Pixel coordinate grounding data:

━━━━━━━━━━━━━━━━

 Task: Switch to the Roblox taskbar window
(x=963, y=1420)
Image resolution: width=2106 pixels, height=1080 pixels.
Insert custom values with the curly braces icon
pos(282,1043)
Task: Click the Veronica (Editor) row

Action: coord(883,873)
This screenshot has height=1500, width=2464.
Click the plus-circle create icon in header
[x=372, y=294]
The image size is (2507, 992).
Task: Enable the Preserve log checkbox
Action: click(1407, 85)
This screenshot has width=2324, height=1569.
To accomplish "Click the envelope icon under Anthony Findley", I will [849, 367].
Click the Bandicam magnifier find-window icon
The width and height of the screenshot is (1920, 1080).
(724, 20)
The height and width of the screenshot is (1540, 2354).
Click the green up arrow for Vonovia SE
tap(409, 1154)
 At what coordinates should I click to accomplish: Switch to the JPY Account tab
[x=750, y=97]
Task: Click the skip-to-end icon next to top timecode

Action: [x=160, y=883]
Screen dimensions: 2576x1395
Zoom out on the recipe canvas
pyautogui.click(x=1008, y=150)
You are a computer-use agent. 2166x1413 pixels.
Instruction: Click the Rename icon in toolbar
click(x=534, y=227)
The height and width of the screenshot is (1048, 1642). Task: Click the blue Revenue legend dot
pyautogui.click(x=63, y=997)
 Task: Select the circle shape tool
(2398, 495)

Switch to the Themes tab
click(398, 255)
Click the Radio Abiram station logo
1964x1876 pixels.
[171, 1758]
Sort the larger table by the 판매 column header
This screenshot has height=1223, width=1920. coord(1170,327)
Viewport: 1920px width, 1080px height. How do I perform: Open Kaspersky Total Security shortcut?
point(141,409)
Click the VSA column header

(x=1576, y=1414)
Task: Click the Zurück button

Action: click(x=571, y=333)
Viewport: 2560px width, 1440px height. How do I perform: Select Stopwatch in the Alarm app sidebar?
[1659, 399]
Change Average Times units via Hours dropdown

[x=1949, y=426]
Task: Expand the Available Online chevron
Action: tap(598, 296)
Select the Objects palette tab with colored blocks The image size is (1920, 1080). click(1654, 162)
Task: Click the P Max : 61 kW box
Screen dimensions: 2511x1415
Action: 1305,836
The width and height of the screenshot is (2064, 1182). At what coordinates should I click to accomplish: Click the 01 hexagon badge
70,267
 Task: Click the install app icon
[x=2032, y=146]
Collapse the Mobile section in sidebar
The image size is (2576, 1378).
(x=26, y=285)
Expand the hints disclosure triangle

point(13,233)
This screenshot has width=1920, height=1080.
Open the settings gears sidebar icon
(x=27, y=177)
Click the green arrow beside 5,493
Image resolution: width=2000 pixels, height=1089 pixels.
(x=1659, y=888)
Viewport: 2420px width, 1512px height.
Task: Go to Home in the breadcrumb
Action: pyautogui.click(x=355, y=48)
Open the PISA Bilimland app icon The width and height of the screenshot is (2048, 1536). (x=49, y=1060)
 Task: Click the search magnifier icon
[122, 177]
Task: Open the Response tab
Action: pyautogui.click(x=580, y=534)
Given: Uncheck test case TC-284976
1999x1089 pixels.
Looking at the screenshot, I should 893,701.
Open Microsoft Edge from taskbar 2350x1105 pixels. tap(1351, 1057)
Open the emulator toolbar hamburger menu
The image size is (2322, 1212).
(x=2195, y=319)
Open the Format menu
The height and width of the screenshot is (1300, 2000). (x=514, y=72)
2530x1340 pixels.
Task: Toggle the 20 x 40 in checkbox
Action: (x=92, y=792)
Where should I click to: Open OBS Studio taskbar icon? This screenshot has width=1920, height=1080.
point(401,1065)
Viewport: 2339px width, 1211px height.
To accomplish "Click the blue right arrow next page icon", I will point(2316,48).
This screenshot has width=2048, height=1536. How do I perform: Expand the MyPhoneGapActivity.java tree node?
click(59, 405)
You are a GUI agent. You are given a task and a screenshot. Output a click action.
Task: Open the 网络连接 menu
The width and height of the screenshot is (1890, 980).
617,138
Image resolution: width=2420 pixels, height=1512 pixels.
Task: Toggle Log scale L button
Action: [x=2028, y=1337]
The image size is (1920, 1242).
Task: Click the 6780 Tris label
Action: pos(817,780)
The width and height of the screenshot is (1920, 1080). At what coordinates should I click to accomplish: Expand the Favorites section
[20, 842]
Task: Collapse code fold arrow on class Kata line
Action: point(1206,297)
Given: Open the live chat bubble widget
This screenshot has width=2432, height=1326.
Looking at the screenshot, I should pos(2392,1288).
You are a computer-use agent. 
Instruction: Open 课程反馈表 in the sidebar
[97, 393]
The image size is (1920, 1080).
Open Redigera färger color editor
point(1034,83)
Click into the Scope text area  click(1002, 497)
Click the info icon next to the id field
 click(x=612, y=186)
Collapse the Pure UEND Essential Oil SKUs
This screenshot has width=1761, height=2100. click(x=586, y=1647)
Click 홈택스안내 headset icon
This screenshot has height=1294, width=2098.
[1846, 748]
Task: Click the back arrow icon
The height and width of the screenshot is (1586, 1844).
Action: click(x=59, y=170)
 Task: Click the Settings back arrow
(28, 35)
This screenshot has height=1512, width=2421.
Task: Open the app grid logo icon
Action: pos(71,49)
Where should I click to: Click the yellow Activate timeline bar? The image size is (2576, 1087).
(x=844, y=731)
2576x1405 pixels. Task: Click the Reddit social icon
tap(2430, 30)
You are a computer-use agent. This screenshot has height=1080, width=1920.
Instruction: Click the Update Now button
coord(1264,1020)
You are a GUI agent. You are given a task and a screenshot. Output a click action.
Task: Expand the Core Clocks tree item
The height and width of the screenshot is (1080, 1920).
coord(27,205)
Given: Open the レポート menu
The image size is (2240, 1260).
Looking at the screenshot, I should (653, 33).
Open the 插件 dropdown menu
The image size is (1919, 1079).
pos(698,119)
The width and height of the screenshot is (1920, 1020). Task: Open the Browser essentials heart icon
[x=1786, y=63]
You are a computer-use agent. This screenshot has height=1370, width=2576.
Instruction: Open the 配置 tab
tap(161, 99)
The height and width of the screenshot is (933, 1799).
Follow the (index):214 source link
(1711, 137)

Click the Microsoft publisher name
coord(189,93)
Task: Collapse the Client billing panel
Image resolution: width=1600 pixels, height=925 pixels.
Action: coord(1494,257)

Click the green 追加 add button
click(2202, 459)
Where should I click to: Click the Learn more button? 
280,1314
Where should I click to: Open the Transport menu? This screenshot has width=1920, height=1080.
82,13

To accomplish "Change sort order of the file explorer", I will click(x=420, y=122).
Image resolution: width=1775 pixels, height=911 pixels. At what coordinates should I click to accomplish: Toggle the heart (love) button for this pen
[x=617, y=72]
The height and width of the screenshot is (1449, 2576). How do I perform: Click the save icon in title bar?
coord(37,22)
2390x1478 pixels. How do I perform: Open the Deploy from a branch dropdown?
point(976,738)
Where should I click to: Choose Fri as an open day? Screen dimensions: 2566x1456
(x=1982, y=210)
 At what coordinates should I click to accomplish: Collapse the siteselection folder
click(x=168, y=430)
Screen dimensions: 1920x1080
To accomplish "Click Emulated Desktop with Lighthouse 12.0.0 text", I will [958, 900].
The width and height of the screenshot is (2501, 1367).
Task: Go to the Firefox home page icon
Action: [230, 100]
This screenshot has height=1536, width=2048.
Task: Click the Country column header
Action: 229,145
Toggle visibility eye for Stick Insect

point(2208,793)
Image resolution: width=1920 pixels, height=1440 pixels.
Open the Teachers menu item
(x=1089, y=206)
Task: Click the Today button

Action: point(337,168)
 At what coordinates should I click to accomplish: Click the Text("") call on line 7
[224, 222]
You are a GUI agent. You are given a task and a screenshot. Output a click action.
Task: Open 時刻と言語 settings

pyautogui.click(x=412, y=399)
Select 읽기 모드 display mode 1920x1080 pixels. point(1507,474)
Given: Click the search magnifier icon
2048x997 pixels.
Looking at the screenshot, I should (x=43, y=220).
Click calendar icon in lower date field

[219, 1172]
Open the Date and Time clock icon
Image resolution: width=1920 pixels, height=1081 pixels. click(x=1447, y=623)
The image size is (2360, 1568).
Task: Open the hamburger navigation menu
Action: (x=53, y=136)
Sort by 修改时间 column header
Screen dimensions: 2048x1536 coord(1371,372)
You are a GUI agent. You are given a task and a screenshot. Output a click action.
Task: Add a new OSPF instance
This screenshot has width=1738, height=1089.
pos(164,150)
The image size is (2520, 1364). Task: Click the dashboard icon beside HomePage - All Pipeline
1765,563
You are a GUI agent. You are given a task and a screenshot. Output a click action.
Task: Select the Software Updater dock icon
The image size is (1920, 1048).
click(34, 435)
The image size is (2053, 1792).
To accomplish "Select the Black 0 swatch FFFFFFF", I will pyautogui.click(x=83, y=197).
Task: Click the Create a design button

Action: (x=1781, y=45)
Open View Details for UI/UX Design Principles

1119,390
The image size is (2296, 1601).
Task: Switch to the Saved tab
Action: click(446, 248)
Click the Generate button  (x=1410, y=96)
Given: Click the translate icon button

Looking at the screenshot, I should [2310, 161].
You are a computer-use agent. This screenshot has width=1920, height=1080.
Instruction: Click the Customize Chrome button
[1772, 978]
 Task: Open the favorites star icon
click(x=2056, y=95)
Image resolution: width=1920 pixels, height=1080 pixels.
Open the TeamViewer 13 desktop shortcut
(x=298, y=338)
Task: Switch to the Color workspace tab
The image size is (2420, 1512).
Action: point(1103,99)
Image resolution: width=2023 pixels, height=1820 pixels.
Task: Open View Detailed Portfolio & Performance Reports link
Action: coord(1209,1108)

━━━━━━━━━━━━━━━━

Lines to set down from above: the line with "The width and height of the screenshot is (1890, 980).", the line with "Given: Open the レポート menu", and every line between, each exactly as written.

PROBLEM SOLUTION:
The width and height of the screenshot is (1890, 980).
617,138
Image resolution: width=2420 pixels, height=1512 pixels.
Task: Toggle Log scale L button
Action: [x=2028, y=1337]
The image size is (1920, 1242).
Task: Click the 6780 Tris label
Action: pos(817,780)
The width and height of the screenshot is (1920, 1080). At what coordinates should I click to accomplish: Expand the Favorites section
[20, 842]
Task: Collapse code fold arrow on class Kata line
Action: point(1206,297)
Given: Open the live chat bubble widget
This screenshot has width=2432, height=1326.
Looking at the screenshot, I should pos(2392,1288).
You are a computer-use agent. 
Instruction: Open 课程反馈表 in the sidebar
[97, 393]
The image size is (1920, 1080).
Open Redigera färger color editor
point(1034,83)
Click into the Scope text area  click(1002, 497)
Click the info icon next to the id field
 click(x=612, y=186)
Collapse the Pure UEND Essential Oil SKUs
This screenshot has width=1761, height=2100. click(x=586, y=1647)
Click 홈택스안내 headset icon
This screenshot has height=1294, width=2098.
[1846, 748]
Task: Click the back arrow icon
The height and width of the screenshot is (1586, 1844).
Action: click(x=59, y=170)
 Task: Click the Settings back arrow
(28, 35)
This screenshot has height=1512, width=2421.
Task: Open the app grid logo icon
Action: pos(71,49)
Where should I click to: Click the yellow Activate timeline bar? The image size is (2576, 1087).
(x=844, y=731)
2576x1405 pixels. Task: Click the Reddit social icon
tap(2430, 30)
You are a computer-use agent. This screenshot has height=1080, width=1920.
Instruction: Click the Update Now button
coord(1264,1020)
You are a GUI agent. You are given a task and a screenshot. Output a click action.
Task: Expand the Core Clocks tree item
The height and width of the screenshot is (1080, 1920).
coord(27,205)
Given: Open the レポート menu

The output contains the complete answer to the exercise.